Texto extraído:
»»

Explica-nos: “Sei que as pessoas se surpreenderão ao ouvir as palavras “feminismo” e “islão” juntas, mas, de facto, os ensinos do Alcorão dão igualdade às mulheres e, na época em que nasceu a religião, os ensinamentos iam contra a corrente de uma sociedade misógina. O grande erro que as pessoas cometem é confundir cultura com religião. É verdade, há culturas muçulmanas que não permitem liberdade individual às mulheres; todavia, quando eu era menina, senti-me mais oprimida pela sociedade ocidental”.
Ela fala da pressão sobre as mulheres para actuar como homens: bebendo e tendo relações sexuais ocasionais. “Não havia nenhum significado real para tudo isso. No Islão, se uma pessoa começa uma relação, isso pressupõe um compromisso”.
Nascida em Southamptom – o pai era o director do Instituto de Educação de Southampton e a mãe uma professora de economia domestica – o interesse de Camila pelo Islão começou na escola. Foi para a Universidade e mais tarde frequentou um mestrado em Estudos do Médio Oriente. Mas foi enquanto morava e trabalhava na Síria que teve uma epifania espiritual. Ao reflectir sobre o que lera no Alcorão, reparou que se queria converter. A decisão foi recebida com desconcerto pelos amigos e pela família. “As pessoas acham difícil acreditar que uma mulher branca, educada, de classe média, opte por converter-se em muçulmana” – afirma. Se bem que a fé de Camilla continue a ser forte, já não usa o hijab em público. Mas várias das mulheres com as quais falei disseram que a estrita vestimenta islâmica era motivadora e libertadora.
Lynne Ali lembra a noite em que viu tudo de forma muito clara. “Fui a um bar à festa de aniversário de um velho amigo que fazia 21 anos”, revela. “Entrei, com o hijab e com a minha roupa modesta, e vi como todos os outros mostravam muita carne. Estavam bêbedos, a arrastar as palavras e a dançar de forma provocante. Pela primeira vez, pude ver a minha vida anterior através dos olhos de um estranho e soube que nunca poderia voltar a aquilo’.
“Estou muito agradecida por ter encontrado a minha via de escape. Este é o meu verdadeiro eu, estou feliz por rezar cinco vezes por dia e de frequentar aulas na Mesquita. Já não sou escrava de uma sociedade rota nem das suas expectativas”.

««

Dados fornecidos:

»»

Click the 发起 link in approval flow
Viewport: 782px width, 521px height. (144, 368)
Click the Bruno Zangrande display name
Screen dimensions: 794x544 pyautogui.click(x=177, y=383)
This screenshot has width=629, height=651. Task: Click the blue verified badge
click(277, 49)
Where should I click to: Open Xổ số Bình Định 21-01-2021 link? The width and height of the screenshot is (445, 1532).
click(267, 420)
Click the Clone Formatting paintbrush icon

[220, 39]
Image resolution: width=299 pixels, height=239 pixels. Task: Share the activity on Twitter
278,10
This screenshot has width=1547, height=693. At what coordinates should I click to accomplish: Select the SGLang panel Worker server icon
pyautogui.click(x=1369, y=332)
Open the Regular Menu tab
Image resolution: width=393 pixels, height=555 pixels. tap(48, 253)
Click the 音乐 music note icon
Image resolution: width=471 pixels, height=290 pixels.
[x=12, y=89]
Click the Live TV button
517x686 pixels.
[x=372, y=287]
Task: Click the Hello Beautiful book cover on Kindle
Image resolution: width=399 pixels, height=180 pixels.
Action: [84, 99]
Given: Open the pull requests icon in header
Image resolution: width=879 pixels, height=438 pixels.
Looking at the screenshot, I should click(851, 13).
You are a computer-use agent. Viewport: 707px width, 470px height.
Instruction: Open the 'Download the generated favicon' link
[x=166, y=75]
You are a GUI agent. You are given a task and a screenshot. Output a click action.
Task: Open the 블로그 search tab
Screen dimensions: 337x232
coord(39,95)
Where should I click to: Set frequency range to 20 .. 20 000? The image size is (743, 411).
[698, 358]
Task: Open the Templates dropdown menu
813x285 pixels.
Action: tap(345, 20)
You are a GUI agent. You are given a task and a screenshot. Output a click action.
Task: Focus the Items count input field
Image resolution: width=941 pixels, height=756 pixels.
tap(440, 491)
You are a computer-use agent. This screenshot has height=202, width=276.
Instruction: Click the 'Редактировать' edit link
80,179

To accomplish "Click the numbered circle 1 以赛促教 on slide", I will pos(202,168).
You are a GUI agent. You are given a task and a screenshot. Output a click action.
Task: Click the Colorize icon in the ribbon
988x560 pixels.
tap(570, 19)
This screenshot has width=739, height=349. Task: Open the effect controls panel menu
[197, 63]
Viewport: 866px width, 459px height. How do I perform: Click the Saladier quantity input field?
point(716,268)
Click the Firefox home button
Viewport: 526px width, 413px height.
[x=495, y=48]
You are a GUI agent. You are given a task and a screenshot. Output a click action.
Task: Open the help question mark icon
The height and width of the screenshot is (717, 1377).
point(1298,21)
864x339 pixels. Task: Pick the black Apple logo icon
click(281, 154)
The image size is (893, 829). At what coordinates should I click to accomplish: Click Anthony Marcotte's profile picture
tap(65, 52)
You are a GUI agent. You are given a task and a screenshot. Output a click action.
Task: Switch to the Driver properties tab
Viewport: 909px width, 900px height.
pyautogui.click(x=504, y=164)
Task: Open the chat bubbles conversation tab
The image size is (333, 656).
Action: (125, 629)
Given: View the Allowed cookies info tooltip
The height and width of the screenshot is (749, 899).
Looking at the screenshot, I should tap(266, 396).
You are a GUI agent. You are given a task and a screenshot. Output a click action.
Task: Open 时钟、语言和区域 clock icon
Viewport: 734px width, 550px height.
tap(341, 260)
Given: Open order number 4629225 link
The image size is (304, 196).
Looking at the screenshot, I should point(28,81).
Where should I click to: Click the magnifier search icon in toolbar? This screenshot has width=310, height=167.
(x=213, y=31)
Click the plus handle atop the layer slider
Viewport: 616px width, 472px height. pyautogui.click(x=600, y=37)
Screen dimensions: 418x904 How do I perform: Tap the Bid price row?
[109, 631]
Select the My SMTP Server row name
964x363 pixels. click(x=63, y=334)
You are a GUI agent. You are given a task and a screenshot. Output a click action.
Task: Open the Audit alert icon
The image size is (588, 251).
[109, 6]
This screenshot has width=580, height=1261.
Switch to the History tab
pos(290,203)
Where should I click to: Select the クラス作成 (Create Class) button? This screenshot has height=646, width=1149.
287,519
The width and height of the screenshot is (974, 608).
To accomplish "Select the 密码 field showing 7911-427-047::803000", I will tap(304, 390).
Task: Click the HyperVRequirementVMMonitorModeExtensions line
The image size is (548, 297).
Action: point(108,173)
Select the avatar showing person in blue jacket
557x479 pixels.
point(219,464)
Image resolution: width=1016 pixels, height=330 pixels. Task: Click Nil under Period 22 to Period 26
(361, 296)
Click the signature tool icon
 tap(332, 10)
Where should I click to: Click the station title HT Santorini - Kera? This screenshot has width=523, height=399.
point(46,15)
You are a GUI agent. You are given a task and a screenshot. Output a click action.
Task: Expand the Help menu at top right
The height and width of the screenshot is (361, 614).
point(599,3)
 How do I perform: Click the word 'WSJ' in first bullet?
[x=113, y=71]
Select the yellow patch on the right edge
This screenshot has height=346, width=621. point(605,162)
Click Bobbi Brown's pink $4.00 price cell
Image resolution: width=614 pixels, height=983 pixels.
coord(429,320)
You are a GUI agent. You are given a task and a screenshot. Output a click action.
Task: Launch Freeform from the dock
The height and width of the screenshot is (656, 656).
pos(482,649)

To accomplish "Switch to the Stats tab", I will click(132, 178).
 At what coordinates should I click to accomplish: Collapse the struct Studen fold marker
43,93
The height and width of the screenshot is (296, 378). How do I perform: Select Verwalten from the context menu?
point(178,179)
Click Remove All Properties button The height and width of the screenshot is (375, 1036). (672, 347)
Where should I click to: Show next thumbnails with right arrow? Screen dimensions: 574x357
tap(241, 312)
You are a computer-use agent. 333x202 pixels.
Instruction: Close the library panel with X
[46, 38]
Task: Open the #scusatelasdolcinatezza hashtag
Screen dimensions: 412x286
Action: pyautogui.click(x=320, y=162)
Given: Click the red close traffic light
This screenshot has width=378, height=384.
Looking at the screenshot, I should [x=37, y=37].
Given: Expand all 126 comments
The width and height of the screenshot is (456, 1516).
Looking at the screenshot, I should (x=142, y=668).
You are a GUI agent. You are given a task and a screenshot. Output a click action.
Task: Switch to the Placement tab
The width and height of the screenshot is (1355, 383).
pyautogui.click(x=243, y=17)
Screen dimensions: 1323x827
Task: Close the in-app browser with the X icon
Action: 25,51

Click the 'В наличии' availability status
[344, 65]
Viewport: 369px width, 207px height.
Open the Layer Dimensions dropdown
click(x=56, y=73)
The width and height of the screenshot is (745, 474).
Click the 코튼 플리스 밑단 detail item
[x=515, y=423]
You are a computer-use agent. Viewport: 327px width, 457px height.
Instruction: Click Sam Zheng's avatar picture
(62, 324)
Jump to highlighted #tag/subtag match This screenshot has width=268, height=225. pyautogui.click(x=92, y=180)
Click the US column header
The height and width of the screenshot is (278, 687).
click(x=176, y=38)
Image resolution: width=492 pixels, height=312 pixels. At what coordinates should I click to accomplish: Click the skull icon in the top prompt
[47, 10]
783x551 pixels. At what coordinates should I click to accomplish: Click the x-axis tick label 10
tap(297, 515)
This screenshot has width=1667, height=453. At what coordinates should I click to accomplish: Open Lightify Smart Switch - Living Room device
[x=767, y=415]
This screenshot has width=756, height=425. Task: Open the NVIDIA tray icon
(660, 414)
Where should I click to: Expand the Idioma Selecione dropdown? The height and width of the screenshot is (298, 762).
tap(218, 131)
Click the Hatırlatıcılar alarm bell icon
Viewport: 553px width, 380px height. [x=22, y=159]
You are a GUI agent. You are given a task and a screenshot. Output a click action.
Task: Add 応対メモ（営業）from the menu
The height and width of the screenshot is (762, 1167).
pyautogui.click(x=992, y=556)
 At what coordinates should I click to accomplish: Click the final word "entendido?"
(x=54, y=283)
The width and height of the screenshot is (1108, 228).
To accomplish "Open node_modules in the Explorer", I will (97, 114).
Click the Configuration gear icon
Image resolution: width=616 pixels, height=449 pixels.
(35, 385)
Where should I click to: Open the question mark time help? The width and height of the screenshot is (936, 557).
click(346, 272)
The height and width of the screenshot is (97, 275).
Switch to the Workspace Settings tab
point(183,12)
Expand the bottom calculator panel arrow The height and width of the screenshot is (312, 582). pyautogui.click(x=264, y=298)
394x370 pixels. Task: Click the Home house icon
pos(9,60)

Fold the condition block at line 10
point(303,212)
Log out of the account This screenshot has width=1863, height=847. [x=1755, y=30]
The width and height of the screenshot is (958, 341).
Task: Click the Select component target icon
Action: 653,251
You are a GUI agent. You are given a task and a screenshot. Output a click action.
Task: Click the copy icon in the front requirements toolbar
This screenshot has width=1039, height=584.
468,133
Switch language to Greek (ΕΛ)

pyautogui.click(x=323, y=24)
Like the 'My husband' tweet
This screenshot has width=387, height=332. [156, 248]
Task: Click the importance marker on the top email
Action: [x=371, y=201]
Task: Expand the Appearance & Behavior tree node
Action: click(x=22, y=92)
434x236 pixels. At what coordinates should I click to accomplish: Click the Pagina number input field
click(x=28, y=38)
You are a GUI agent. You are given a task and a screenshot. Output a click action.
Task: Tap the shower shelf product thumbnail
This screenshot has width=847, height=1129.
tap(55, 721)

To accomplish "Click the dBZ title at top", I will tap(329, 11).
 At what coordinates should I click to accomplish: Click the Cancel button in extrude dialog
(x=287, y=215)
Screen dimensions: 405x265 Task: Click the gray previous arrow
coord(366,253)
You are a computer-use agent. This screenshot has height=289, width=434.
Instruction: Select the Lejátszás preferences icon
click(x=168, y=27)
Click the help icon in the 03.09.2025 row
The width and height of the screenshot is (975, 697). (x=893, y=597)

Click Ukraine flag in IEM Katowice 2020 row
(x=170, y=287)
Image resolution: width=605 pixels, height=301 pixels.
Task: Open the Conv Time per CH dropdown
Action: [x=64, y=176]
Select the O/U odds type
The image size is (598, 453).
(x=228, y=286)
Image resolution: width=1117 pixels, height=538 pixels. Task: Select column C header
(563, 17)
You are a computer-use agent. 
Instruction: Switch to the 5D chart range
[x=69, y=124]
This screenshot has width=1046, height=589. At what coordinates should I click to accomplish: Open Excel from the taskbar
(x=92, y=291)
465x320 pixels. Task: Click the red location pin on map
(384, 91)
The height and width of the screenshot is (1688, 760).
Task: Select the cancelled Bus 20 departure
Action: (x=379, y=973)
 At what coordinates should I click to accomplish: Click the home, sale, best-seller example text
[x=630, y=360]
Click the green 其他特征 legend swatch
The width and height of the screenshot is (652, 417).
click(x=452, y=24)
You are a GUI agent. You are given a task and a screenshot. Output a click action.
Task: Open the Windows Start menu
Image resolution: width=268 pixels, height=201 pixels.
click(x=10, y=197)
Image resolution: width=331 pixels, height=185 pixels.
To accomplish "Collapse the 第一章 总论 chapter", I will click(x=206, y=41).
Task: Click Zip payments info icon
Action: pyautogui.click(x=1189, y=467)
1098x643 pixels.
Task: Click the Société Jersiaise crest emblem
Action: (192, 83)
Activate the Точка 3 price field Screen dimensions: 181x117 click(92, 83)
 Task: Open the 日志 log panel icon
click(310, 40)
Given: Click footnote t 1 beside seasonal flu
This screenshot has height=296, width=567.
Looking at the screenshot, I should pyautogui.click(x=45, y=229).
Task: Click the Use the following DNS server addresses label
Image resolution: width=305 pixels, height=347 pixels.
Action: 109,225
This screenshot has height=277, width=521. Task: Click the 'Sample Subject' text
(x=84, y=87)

««

O que fazer: Transcreva palavra por palavra o trecho do texto sobre as mulheres convertidas ao islão que começa em “Nascida em Southamptom” e termina logo após “motivadora e libertadora.”.

Resolução:
Nascida em Southamptom – o pai era o director do Instituto de Educação de Southampton e a mãe uma professora de economia domestica – o interesse de Camila pelo Islão começou na escola. Foi para a Universidade e mais tarde frequentou um mestrado em Estudos do Médio Oriente. Mas foi enquanto morava e trabalhava na Síria que teve uma epifania espiritual. Ao reflectir sobre o que lera no Alcorão, reparou que se queria converter. A decisão foi recebida com desconcerto pelos amigos e pela família. “As pessoas acham difícil acreditar que uma mulher branca, educada, de classe média, opte por converter-se em muçulmana” – afirma. Se bem que a fé de Camilla continue a ser forte, já não usa o hijab em público. Mas várias das mulheres com as quais falei disseram que a estrita vestimenta islâmica era motivadora e libertadora.